The decision was made in September 2014 to use an offloading cast. TCC-EZ, a new system in the UK, was chosen, having been used in the USA with excellent results. TCC-EZ was applied on 16 September 2014. A petrolatum-gauze dressing was applied under the cast from week 3 to hydrate the skin on the foot.
After 3 weeks’ treatment, the wound had healed. The decision was made to continue use of the cast for a further week, to allow healed tissue to strengthen and help reduce risk of re-ulceration. The cast was removed one week later and the patient returned to bespoke footwear with custom orthoses to manage plantar pressures and reduce risk of re-ulceration. The patient subsequently had a rub on the dorsum of the third and fourth toes from his footwear; these areas healed within 3 weeks and the patient remains ulcer-free 10 weeks post-TCC-EZ removal.
The patient’s compliance and cooperation has been a key factor in ensuring success with TCC-EZ. He was happy that he was able continue his daily activities and, in particular, was able to maintain his role as main carer by visiting his wife in hospital on a regular basis and managing the house while ensuring he rested sufficiently to heal his wound.
The cost of ulceration and amputation care for people with diabetes is likely to rise substantially unless there are a significant changes in the delivery of diabetic foot care services within the NHS. Provision of higher quality, cost-effective foot care for people with diabetes, and early intervention to avoid complications, are likely to play an important part in attempts to improve the overall quality and productivity of the NHS in the coming years (Kerr, 2012).
Offloading is key to preventing and healing plantar neuropathic foot ulcers in diabetes.

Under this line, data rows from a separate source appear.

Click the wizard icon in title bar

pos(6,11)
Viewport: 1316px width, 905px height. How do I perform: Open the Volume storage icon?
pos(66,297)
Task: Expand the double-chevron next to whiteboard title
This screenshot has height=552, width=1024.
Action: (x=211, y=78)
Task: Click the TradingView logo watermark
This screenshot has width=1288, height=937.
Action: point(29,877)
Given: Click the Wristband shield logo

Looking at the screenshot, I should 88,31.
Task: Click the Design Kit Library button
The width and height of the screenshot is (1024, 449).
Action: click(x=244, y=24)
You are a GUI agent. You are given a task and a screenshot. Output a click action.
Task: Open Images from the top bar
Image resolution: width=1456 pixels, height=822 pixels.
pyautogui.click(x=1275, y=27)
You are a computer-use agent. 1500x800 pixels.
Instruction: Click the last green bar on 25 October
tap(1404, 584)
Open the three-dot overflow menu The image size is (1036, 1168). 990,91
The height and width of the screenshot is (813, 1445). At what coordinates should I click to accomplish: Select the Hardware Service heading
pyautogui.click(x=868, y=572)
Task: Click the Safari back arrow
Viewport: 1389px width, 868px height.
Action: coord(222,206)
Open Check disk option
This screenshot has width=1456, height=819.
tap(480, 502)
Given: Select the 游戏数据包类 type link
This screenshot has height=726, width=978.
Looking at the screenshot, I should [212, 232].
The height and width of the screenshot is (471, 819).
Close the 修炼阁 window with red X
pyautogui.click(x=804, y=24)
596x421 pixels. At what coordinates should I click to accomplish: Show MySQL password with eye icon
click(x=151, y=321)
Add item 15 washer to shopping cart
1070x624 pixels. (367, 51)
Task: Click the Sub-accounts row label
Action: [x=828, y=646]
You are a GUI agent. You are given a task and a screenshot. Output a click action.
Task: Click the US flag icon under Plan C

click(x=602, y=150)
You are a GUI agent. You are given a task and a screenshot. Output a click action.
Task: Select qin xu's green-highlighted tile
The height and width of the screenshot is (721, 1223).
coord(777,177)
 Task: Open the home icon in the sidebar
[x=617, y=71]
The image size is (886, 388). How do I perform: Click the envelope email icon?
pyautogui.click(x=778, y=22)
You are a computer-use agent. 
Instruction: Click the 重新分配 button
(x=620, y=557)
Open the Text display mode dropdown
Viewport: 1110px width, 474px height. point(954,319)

TCC is recommended in guidelines as a first-line option for offloading; however, the use of irremovable devices has been found to be low.
Embedding TCC-EZ into current working practices can help to offset some of the challenges of TCC. Clinical experience and early evidence indicates an important role for TCC-EZ as a method of TCC offloading in patients with diabetic foot problems. One of the most attractive features of TCC-EZ is that it is easy to apply and safe to use, allowing clinicians with different levels of experience to use the device confidently.
Improving diabetes footcare and reducing amputations saves lives and saves money (Feet First — http://www.scpod.org/easysiteweb/getresource.axd?assetid=35947). CCGs should set themselves challenging targets for reducing amputations each year with the involvement of people with diabetes and local clinicians.
The product used by the authors was purchased from Derma Sciences and training was provided by the company to both Emily Sambrook and Tom Delpierre.